You can export Lovart AI outputs and bring them into Figma, but you should assume this is primarily asset-level export (images/video) rather than a true “editable Figma design file” export unless Lovart explicitly provides a Figma-native option in the product UI you’re using. In most real workflows today, “export to Figma” means you export PNG/JPG (and sometimes PDF/SVG, depending on the tool) and then import those into Figma as placed images for reference, layout tracing, or presentation. That works well when you want to collaborate in Figma, build components, or hand off to engineering, but it does not automatically convert an AI-generated poster into fully editable Figma layers with proper text objects, constraints, and components. If your goal is “I want a real Figma file where all text and shapes are editable,” plan on some manual reconstruction or a hybrid workflow where Lovart generates visuals and Figma becomes the final layout tool.
Practically, the workflow that tends to work best is: Lovart for concept + variation, Figma for systemization.

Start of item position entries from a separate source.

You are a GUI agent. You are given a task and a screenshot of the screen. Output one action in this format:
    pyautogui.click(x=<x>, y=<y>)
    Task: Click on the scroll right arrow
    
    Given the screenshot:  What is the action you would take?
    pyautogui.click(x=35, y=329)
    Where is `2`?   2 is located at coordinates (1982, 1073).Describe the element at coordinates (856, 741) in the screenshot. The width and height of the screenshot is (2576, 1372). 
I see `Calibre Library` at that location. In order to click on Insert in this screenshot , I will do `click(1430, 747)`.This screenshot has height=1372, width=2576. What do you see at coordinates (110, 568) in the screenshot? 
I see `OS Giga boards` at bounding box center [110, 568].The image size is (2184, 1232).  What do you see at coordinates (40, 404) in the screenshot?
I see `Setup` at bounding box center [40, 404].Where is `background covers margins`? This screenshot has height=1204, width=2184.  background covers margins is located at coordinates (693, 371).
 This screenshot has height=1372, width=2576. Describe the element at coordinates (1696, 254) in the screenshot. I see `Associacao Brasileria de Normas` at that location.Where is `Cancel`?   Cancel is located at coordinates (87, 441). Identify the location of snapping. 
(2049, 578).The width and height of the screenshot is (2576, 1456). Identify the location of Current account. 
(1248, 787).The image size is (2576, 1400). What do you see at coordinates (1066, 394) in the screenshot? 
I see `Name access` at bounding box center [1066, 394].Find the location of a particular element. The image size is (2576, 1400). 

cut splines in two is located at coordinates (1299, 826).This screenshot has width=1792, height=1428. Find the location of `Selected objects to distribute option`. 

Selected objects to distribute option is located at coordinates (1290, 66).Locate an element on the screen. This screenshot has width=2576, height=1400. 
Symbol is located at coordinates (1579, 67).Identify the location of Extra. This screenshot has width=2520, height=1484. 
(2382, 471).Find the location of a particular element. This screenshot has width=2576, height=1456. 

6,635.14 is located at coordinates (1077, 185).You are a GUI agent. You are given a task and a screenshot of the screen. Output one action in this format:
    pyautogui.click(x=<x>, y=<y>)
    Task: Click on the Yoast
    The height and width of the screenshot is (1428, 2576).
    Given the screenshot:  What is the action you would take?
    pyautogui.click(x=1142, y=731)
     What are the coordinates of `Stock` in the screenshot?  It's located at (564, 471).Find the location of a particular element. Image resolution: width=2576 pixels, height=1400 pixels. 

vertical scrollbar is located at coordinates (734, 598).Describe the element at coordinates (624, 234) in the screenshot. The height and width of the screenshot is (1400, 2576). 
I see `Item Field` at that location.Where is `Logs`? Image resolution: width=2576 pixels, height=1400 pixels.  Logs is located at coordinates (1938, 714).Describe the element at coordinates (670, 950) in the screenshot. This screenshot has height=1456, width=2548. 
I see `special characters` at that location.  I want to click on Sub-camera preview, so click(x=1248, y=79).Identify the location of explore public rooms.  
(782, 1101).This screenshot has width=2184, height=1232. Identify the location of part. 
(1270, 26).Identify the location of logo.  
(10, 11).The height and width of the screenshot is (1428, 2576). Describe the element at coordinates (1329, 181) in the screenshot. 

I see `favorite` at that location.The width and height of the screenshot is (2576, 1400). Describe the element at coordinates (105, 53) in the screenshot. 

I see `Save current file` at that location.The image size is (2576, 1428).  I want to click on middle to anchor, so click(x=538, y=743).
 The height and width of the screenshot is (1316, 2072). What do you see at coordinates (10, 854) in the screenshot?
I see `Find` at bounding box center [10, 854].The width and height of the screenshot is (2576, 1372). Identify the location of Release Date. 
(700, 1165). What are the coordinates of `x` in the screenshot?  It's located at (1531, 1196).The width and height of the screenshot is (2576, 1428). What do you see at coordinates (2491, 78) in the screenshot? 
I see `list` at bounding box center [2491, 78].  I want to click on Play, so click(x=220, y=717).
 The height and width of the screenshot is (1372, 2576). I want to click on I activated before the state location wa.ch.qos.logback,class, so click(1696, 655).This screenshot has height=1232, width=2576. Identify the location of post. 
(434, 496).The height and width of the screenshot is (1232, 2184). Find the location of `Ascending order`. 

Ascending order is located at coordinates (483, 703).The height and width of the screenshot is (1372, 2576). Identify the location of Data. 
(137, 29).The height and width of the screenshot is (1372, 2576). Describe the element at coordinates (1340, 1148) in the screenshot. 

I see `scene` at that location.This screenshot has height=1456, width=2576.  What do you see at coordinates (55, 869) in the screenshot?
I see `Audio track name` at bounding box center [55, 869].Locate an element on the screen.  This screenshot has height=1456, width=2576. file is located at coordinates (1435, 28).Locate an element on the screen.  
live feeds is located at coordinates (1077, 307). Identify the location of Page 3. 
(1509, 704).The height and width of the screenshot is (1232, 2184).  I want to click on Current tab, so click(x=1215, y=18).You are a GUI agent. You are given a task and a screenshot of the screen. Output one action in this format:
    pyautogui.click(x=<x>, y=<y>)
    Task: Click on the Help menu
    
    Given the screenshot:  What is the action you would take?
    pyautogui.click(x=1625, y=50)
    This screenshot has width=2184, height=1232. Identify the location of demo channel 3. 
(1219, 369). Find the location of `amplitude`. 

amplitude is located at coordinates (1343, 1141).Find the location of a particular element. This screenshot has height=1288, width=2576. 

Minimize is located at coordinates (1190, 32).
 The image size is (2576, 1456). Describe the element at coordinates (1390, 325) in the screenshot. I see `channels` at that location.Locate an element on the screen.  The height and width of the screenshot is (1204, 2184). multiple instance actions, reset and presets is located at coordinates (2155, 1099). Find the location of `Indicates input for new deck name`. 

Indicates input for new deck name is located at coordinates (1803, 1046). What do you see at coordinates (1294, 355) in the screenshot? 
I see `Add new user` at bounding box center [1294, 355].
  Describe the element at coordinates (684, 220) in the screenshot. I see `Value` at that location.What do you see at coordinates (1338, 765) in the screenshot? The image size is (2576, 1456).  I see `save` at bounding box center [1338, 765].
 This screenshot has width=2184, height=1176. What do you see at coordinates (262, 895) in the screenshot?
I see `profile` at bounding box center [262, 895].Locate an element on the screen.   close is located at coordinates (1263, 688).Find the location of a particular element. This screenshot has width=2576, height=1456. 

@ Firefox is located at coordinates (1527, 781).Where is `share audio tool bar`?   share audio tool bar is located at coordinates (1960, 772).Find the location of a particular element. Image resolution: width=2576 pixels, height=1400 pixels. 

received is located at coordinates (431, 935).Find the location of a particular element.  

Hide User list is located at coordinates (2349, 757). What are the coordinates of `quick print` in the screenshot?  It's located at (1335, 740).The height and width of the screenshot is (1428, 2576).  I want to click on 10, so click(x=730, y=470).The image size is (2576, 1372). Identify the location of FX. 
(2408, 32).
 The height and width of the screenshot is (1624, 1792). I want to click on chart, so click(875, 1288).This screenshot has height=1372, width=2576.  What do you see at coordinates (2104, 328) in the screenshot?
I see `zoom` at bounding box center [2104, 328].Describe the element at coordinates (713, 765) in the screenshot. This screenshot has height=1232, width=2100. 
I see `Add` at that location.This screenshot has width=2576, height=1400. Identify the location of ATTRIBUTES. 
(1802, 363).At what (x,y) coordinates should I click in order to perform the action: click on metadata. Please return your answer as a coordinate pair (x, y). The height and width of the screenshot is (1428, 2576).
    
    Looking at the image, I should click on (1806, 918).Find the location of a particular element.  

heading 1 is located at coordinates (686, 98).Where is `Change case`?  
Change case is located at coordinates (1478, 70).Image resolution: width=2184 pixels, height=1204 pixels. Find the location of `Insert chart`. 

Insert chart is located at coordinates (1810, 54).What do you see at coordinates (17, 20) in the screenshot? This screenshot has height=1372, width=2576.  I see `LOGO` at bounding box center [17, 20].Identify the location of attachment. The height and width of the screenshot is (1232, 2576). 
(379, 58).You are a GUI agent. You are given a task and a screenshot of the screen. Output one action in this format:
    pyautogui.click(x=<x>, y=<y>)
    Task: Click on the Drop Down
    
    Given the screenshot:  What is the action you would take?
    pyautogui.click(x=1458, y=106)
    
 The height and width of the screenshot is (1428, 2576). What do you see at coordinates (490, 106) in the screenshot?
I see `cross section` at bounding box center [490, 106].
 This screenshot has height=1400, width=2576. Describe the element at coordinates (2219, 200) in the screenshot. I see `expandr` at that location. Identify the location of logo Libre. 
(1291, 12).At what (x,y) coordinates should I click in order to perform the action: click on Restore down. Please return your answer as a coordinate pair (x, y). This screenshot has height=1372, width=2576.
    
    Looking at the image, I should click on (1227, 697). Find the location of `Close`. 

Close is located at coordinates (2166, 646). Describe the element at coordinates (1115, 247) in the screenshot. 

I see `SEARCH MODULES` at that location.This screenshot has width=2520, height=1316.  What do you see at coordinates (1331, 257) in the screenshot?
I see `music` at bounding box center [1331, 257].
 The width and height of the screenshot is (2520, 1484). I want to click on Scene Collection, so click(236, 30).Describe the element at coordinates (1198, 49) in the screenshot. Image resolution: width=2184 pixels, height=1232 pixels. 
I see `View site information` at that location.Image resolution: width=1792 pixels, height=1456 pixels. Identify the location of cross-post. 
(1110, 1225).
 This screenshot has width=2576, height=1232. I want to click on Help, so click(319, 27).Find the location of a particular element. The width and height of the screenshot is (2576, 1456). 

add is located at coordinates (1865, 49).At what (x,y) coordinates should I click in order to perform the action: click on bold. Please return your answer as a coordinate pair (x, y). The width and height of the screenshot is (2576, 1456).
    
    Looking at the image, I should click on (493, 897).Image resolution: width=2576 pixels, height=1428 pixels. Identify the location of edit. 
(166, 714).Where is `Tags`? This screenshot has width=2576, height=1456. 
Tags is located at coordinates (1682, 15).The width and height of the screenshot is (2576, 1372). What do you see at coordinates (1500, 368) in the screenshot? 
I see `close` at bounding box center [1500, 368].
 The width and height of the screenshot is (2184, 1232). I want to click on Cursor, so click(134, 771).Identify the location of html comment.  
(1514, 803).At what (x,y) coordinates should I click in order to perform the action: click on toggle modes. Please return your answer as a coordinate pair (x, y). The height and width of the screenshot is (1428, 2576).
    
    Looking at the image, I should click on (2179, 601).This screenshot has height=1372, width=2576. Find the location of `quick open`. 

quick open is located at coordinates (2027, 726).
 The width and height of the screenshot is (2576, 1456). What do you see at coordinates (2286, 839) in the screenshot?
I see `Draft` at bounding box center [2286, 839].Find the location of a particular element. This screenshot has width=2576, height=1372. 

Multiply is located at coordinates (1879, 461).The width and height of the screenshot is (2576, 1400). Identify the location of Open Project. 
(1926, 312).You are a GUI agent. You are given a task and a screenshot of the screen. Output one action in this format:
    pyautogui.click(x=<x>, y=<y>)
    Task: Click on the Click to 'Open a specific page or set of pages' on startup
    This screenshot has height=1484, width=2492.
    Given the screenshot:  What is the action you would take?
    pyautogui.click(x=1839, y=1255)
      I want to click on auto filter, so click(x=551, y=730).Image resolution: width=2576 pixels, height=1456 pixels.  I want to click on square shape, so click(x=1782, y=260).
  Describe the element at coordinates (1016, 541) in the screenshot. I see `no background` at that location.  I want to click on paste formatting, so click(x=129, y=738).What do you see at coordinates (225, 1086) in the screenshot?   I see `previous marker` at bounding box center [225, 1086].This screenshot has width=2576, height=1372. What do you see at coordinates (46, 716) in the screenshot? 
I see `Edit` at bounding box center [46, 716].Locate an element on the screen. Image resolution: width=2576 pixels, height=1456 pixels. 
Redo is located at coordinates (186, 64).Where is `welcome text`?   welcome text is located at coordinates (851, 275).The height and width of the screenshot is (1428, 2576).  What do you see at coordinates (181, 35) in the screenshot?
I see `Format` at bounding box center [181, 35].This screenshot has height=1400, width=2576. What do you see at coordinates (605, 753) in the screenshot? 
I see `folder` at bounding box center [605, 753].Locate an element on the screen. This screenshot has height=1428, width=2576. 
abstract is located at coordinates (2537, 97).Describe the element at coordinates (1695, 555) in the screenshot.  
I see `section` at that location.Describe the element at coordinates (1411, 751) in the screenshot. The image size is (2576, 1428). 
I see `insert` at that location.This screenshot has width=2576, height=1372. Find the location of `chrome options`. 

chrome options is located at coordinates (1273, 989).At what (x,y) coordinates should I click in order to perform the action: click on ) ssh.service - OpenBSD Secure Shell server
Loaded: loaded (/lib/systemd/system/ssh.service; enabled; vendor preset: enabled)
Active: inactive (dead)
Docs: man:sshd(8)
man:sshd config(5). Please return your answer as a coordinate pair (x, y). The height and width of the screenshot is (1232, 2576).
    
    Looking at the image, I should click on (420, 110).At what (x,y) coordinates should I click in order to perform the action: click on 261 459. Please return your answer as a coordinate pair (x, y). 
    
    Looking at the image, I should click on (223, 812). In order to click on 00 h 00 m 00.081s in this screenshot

Use Lovart to explore several directions quickly (color, imagery, composition), then pick the strongest option and export at high resolution. Import that into Figma as a background layer, lock it, and rebuild the design using proper Figma text layers, auto-layout, and reusable components. This is especially important for anything that must scale: responsive landing page sections, multi-language marketing materials, or a design system that engineers will implement. If Lovart provides any “layered editing” inside its own canvas (for example, the ability to separate or manage elements), that can still help even without a direct Figma export because it allows you to iterate before you commit to rebuilding in Figma. But you should be honest about the boundary: raster exports are great for inspiration and presentation; they are not the same as a structured, component-based Figma file.
If you want to make this workflow efficient at team scale, treat “export to Figma” as part of a tracked pipeline rather than an ad-hoc file move. Create a standard export checklist: target frame sizes, naming conventions, and what metadata must be recorded (campaign name, prompt, final selection rationale). Then store that metadata so people can find and reuse prior work. This is where a vector database such as Milvus or Zilliz Cloud becomes practical even for design teams: embed prompt + brief + tags (channel, style, audience) and index them so teammates can search “onboarding hero banner, minimal, warm gradient” and retrieve the exact Lovart prompt and the matching Figma file link. Over time, that reduces friction: instead of repeatedly exporting random PNGs and losing context, your team builds a searchable catalog that connects (1) the Lovart generation history, (2) the exported assets, and (3) the final Figma artifacts that went into production.